Old Babes In The Wood by Margaret Atwood is published in hardback by Chatto & Windus, priced £22 (ebook £11.99). Available now

The latest collection of short fiction by iconic author Margaret Atwood is bookended by two stories following married couple Nell and Tig across the decades. The middle consists of unconnected short stories on a range of sometimes peculiar subjects, including a snail soul finding itself in a woman's body, an interview with the late George Orwell through a medium, and an alien attempting to tell human fairytales. While each is interesting in its own right and Atwood's imagination and mastery of storytelling is evident, it feels like a haphazard assortment that does not always meet the standard of her other works. The return to Nell and Tig at the end includes touching depictions of ageing and losing loved ones - more of this storyline would be welcome.

7/10

(Review by Sophie Wingate)

The Curator by Owen King is published in hardback by Hodder & Stoughton, priced £20 (ebook £11.99). Available now

There has been a rise in gothic-style novels recently, and Owen King's offering promises to be a Dickensian fantasy that will draw the reader in - an alternate universe full of thieves and conjurers. What you actually get is a rambling tale with very little focus. In a similar vein to Mervyn Peake's Gormenghast, there is a grotesqueness to proceedings. However, rather than leaning into the main characters, new ones are added and then just as quickly dropped.

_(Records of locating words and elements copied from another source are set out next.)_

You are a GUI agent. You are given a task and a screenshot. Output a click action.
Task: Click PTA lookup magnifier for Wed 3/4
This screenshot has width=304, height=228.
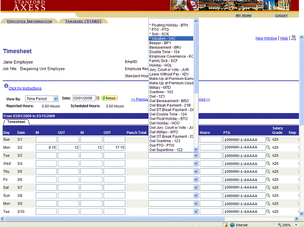(268, 163)
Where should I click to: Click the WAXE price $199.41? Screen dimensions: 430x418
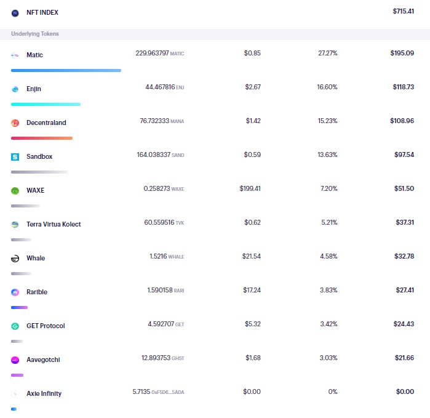pos(250,188)
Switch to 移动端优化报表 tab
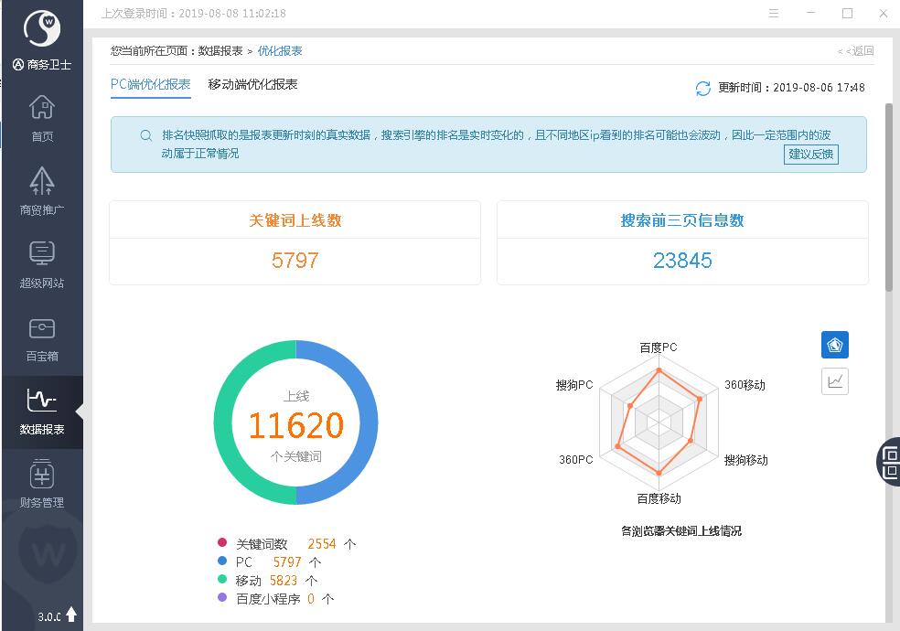 (252, 84)
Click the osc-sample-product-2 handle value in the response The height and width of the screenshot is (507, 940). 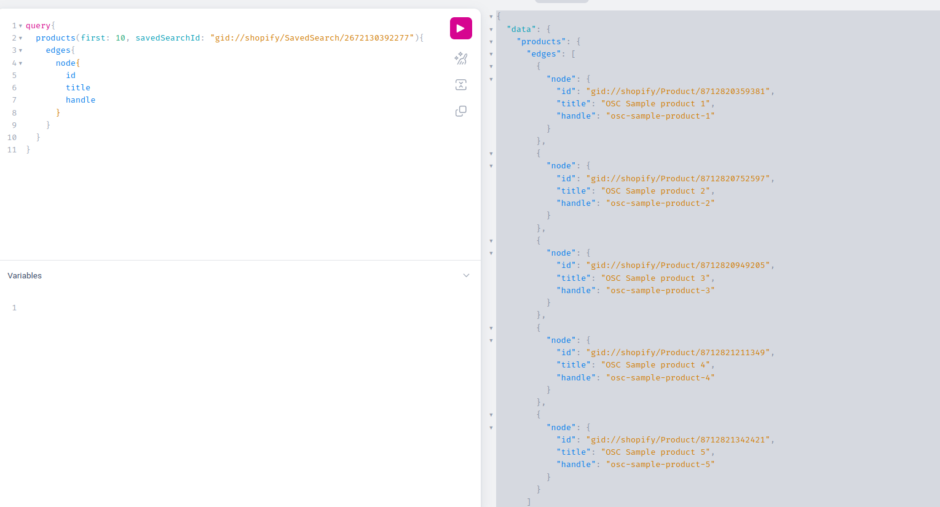point(660,203)
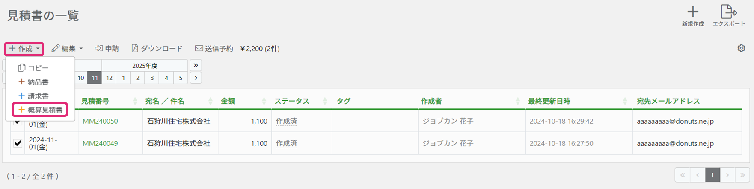754x189 pixels.
Task: Click the 申請 submit arrow button
Action: pyautogui.click(x=107, y=49)
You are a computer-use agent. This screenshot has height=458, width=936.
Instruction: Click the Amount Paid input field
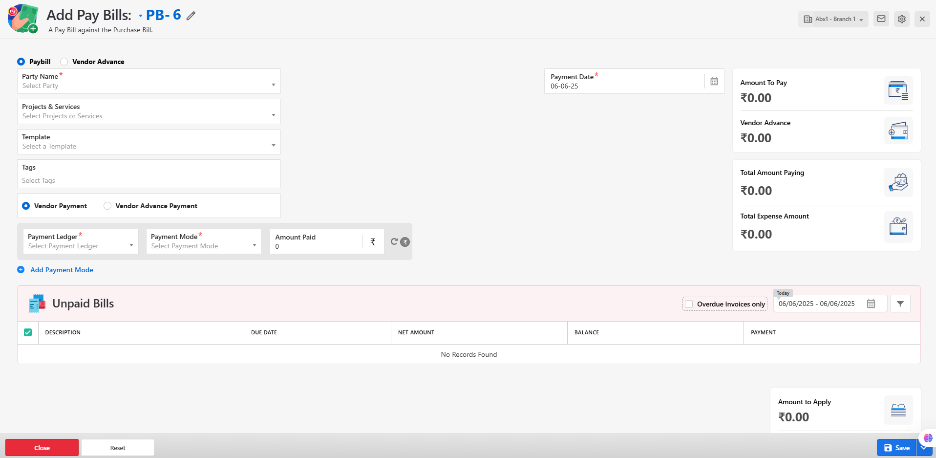point(316,246)
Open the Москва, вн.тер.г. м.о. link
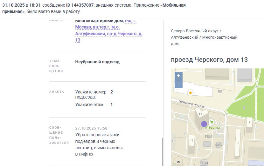264x166 pixels. (x=97, y=27)
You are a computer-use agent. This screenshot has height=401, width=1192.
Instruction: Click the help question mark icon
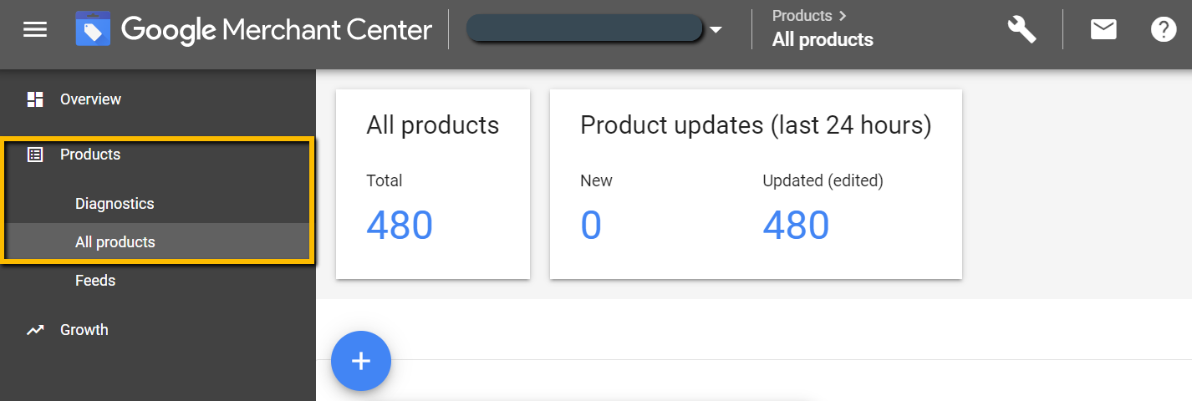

The main character Dora is a maid at The National Museum of the Worker, a place filled with wax figures of jobs from the past. She gets very little respect from those around her - or the author, as at no point will you feel anything for this character. Dora picks away at the loose threads of society while searching for answers about where her brother went after he died - but it's hard to get fully invested.

5/10

(Review by Rachel Howdle)

Non-fiction

The Earth Transformed: An Untold History by Peter Frankopan is published in hardback by Bloomsbury Publishing, priced £20 (ebook £21). Available now

Climate change is the defining challenge of our age, although historian Peter Frankopan suggests this is true of every age: it is the scale and cause that are uniquely modern. The Earth Transformed argues history is the competition between humans and nature, though Frankopan avoids simplistic soundbites about certain climatic events causing the collapse or rise of certain empires. The risk of this approach is that global history becomes a catalogue of random events, a particular challenge in the opening chapters covering the aeons over which our planet and species developed. Frankopan hits his stride better when mustering his extensive sources around a cohesive theme: explaining how ancient kingship focused on controlling nature, or describing the growth of global trade networks. The final chapter is compellingly bleak in assessing our current trajectory, even as it acknowledges human ingenuity. It's a comprehensive work of scholarship, but not one that makes for easy reading.

6/10

(Review by Joshua Pugh Ginn)

Children's book of the week

5. Not Now, Noor! by Farhana Islam, illustrated by Nabila Adani, is published in paperback by Puffin, priced £7.99 (ebook £3.99). Available now

This sweet picture book is a celebration of the curiosity of children and the strength of Muslim women. Young Noor is surrounded by big characters - from her cool older sister to her mysterious grandma. They all wear a hijab, but Noor isn't quite sure what that means. She makes it her mission to find out why they wear a hijab, asking sweetly funny questions like is it to hide snacks? Or to hide their secret identity as a spy? No one has time to tell her the truth - until her mother steps in, and explains the true meaning of the hijab. It's a lovely tale that is funny, engaging and educational - perfect for all children, regardless of whether anyone in their family wears a hijab or not.